> [What you need to do] Going through the entries below, count each line containing the word "height". Report the number only.

> [Data to use]
---

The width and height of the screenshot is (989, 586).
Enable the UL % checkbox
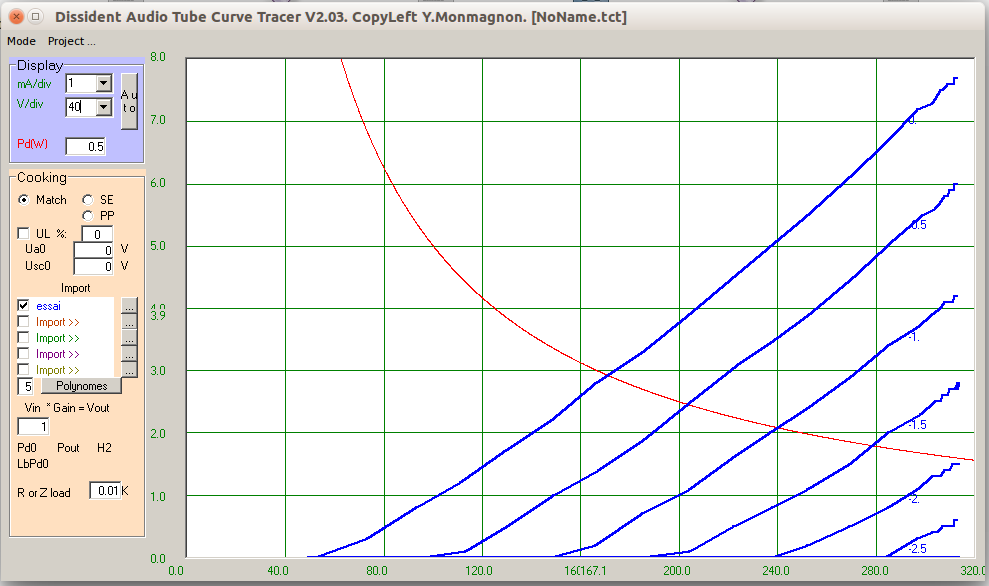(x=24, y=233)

---

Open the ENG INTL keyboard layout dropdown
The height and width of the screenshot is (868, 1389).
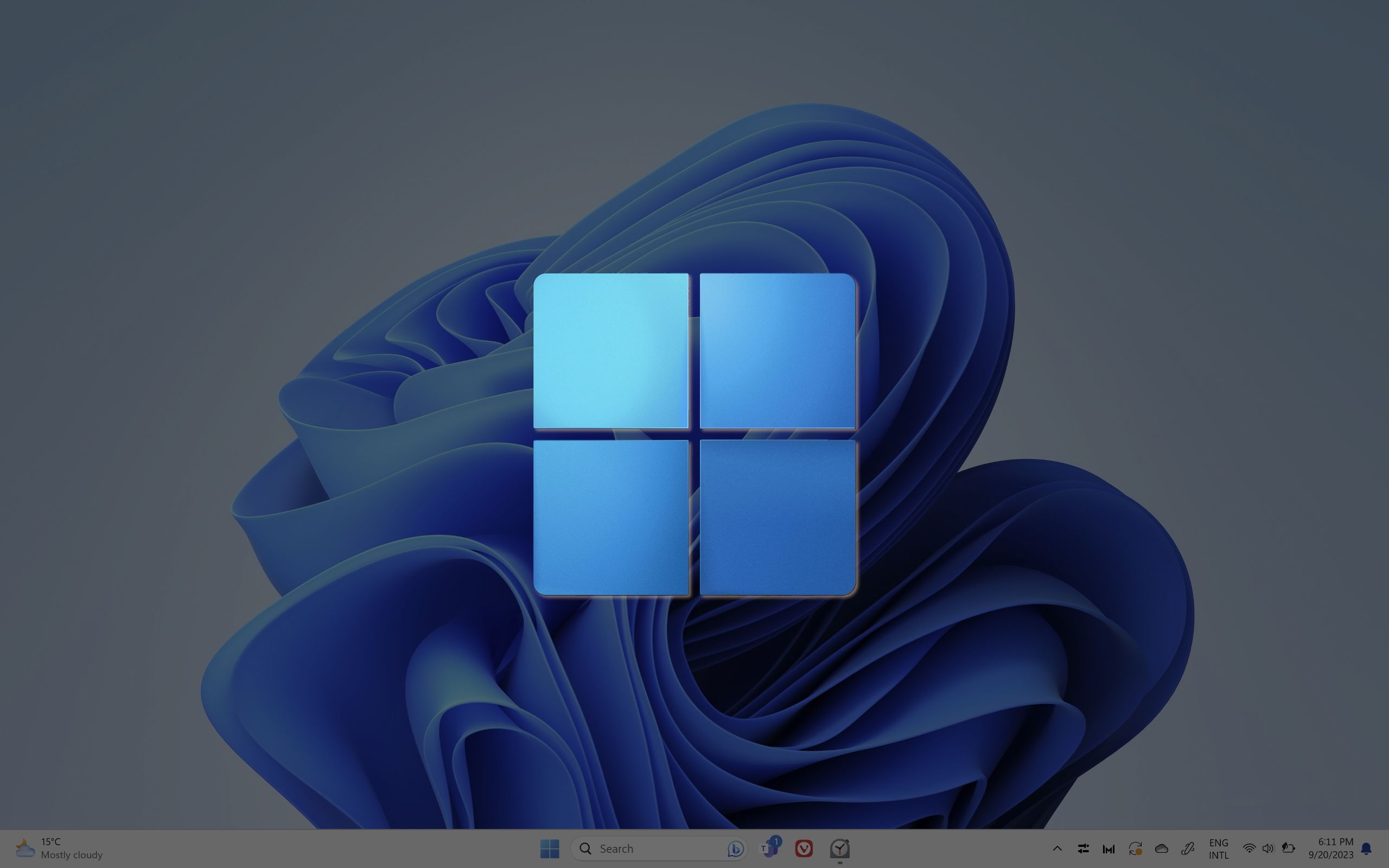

---

> [Solution] 2